New essays by top international Schiller scholars on the reception of the great German writer and dramatist, emphasizing his realist aspects. The works of Friedrich Schiller (1759-1805) -- an innovative and resonant tragedian and an important poet, essayist, historian, and aesthetic theorist -- are among the best known of German and world literature. Schiller's explosive original artistry and feel for timely and enduring personal tragedy embedded in timeless sociohistorical conflicts remain the topic of lively academic debate.
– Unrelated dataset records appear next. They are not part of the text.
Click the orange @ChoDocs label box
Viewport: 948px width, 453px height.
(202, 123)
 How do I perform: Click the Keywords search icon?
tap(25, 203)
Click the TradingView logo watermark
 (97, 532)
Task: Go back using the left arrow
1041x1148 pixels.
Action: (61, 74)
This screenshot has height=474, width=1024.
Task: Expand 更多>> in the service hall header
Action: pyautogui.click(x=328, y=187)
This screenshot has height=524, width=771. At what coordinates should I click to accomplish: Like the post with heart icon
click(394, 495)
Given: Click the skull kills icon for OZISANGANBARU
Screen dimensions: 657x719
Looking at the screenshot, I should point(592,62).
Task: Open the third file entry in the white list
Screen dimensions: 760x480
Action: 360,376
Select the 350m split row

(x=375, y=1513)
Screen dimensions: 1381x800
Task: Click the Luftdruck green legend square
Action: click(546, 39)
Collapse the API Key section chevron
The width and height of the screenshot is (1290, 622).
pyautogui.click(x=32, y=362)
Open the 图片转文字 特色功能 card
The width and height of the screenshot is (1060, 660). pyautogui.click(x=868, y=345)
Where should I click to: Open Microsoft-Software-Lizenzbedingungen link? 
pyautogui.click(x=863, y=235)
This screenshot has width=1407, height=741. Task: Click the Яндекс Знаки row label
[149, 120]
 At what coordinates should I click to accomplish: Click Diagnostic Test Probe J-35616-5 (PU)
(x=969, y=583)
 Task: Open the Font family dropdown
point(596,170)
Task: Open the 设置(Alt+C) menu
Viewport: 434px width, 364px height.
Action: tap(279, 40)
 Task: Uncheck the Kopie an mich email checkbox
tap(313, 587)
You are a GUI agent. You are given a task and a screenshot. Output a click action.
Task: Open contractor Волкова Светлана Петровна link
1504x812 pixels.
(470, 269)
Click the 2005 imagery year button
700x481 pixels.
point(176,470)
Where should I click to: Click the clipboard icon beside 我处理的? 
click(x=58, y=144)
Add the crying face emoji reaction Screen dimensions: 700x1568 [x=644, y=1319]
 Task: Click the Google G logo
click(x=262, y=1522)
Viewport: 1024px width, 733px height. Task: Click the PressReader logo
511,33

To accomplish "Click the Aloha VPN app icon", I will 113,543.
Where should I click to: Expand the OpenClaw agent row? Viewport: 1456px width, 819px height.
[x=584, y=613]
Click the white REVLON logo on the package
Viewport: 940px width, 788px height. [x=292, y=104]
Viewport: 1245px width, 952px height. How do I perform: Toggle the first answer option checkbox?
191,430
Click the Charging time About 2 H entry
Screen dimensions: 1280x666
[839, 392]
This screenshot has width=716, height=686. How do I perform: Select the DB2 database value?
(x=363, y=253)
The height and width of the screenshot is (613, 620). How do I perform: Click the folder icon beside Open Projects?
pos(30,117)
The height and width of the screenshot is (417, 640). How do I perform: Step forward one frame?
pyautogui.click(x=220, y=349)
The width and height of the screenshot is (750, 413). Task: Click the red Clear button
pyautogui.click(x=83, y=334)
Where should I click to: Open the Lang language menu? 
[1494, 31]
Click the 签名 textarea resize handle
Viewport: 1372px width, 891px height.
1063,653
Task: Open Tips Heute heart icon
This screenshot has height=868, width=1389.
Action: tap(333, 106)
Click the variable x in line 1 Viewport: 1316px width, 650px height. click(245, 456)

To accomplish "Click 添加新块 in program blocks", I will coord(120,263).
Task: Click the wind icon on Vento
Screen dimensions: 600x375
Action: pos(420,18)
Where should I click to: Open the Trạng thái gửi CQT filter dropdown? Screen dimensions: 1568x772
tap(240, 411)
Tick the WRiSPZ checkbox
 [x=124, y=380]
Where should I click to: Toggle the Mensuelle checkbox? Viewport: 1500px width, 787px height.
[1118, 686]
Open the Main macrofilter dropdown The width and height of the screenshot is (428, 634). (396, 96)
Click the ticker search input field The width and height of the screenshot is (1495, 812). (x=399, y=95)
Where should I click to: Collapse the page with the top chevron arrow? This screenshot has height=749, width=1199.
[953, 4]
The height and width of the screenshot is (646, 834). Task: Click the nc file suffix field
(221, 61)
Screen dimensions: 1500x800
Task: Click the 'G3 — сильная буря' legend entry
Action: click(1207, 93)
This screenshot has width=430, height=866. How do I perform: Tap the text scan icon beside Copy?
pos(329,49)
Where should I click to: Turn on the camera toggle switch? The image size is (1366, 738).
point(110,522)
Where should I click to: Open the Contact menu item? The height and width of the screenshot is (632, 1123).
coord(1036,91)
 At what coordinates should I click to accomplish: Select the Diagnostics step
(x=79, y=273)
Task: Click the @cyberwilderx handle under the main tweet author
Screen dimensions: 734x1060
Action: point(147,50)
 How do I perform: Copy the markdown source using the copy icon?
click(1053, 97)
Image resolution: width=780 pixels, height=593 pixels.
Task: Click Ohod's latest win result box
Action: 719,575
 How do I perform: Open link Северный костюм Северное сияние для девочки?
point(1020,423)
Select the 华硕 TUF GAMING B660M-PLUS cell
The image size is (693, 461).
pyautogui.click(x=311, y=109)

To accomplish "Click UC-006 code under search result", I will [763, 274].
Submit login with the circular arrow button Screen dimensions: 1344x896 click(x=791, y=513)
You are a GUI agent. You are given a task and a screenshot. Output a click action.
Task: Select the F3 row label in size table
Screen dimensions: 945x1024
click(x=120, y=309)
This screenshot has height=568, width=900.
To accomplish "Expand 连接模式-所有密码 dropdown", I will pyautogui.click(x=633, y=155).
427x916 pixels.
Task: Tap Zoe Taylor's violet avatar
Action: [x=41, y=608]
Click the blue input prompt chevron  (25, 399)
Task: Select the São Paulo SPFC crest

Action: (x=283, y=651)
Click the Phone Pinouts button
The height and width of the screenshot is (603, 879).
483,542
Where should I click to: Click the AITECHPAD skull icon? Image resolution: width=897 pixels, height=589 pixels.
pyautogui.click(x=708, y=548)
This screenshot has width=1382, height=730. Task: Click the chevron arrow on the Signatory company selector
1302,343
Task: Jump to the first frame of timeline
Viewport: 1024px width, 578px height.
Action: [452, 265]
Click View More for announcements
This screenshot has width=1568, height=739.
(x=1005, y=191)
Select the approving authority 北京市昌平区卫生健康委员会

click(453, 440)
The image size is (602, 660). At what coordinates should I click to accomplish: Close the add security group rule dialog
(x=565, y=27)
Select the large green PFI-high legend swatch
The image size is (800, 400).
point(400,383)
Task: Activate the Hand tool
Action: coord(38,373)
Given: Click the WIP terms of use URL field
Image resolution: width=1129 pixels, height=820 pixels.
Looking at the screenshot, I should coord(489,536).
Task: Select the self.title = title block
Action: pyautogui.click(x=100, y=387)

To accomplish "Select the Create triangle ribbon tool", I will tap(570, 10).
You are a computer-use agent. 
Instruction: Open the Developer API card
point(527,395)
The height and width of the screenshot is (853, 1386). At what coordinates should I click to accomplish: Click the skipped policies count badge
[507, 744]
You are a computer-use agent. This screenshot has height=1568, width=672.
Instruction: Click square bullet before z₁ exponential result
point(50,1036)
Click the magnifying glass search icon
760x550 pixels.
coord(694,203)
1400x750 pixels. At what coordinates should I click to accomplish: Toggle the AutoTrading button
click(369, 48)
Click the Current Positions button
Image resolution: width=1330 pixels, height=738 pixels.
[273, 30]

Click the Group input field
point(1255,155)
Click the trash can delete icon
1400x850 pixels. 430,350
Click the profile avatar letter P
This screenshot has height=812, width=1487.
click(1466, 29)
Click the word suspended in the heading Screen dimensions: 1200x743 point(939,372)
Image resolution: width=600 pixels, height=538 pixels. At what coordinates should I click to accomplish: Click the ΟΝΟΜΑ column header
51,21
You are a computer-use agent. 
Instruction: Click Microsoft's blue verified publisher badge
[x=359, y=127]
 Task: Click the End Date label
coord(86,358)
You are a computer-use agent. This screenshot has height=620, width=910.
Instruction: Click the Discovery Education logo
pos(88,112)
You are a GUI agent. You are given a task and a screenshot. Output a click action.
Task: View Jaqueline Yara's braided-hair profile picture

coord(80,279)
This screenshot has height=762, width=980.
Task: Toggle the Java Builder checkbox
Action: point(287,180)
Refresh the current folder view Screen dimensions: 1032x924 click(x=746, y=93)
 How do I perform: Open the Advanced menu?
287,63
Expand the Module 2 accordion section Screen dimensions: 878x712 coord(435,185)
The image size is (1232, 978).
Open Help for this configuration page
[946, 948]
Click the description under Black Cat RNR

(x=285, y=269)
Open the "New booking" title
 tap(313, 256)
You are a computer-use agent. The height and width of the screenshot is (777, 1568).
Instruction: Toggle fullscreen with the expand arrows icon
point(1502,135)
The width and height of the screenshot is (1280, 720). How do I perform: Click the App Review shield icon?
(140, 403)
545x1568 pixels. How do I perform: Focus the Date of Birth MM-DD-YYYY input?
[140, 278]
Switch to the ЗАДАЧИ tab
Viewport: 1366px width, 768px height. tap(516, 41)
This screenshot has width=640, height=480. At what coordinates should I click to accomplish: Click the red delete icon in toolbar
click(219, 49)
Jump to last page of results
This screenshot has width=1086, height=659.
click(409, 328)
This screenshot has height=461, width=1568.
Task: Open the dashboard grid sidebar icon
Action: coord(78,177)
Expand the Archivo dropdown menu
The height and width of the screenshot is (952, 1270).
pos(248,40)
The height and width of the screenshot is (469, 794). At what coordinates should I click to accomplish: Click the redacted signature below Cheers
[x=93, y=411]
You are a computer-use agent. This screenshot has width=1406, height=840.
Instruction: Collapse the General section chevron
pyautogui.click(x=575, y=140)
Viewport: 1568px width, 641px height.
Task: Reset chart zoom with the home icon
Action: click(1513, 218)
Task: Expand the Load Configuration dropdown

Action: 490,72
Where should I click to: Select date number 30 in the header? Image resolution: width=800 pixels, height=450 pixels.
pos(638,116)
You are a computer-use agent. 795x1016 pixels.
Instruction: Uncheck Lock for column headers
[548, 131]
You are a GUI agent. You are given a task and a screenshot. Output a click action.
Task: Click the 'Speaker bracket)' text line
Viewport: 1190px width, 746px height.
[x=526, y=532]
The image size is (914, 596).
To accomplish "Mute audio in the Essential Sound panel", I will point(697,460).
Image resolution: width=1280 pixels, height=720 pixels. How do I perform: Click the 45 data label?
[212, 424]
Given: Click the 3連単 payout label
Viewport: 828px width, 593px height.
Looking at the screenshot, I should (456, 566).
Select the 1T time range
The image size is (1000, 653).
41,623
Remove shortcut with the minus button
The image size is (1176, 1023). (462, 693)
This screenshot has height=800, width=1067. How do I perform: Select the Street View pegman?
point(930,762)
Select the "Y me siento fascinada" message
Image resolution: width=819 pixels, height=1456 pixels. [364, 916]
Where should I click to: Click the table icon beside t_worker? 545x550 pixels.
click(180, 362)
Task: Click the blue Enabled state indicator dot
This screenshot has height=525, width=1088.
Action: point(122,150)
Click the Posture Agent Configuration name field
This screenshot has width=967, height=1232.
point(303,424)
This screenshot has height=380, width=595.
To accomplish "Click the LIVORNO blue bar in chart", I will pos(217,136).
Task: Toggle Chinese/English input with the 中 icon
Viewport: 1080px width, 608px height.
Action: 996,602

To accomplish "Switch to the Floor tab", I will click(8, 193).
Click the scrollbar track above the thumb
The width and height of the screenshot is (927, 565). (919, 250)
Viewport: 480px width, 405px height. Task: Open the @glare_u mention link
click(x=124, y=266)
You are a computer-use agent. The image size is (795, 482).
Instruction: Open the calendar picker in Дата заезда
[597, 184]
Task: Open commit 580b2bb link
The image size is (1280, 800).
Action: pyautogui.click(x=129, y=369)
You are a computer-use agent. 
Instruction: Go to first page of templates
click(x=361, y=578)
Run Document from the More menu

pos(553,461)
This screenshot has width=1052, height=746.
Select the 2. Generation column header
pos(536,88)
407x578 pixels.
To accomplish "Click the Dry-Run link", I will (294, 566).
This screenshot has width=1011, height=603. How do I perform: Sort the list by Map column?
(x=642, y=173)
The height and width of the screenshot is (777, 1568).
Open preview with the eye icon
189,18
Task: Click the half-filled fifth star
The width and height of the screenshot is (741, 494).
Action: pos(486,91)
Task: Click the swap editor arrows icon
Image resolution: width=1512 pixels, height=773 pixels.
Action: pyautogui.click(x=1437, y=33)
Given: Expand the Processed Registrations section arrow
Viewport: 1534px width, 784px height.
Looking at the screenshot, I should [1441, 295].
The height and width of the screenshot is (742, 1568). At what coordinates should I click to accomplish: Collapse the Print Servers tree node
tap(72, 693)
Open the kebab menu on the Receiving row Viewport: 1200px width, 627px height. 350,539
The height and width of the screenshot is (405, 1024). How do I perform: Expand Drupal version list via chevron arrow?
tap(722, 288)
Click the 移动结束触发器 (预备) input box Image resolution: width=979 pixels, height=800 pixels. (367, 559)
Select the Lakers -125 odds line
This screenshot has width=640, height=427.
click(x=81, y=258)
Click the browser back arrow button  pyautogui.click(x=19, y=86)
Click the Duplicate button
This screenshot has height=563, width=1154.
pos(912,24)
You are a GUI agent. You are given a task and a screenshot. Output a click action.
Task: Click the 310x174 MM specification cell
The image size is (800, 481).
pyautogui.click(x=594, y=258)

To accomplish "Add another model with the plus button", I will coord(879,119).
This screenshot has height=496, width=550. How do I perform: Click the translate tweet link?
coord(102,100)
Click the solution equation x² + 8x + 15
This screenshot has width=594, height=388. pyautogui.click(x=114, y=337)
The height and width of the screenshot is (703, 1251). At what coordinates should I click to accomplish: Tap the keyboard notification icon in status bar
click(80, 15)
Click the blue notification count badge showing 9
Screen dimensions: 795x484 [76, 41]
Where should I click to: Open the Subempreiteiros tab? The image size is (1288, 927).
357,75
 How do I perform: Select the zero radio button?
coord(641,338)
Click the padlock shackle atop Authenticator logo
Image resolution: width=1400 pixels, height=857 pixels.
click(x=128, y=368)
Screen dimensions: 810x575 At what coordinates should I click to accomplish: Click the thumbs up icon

The essays in this volume address the many flashpoints and canonicalshifts in the cyclically polarized reception of Schiller and his works, in pursuit of historical and contemporary answers to Samuel Taylor Coleridge's expression of frightened admiration in 1794: "Who is this Schiller?" The responses demonstrate pronounced shifts from widespread twentieth-century understandings of Schiller: the overwhelming emphasis here is on Schiller the cosmopolitan realist, and little or no trace is left of the ultimately untenable view of Schiller as an abstract idealist who turned his back on politics. Contributors: Ehrhard Bahr, Matthew Bell, Frederick Burwick, Jennifer Driscoll Colosimo, Bernd Fischer, Gail K. Hart, Fritz Heuer, Hans H. Hiebel, Jeffrey L. High, Walter Hinderer, Paul E. Kerry, Erik B. Knoedler, Elisabeth Krimmer, Maria del Rosario Acosta Lopez, Laura Anna Macor, Dennis F. Mahoney, Nicholas Martin, John A. McCarthy, Yvonne Nilges, Norbert Oellers, Peter Pabisch, David Pugh, T. J. Reed, Wolfgang Riedel, Joerg Robert, Ritchie Robertson, Jeffrey L. Sammons, Henrik Sponsel. Jeffrey L. High is Associate Professor of German Studies at California State University Long Beach, Nicholas Martin is Reader in European Intellectual History at the University of Birmingham, and Norbert Oellers is Professor Emeritus of German Literature at the University of Bonn.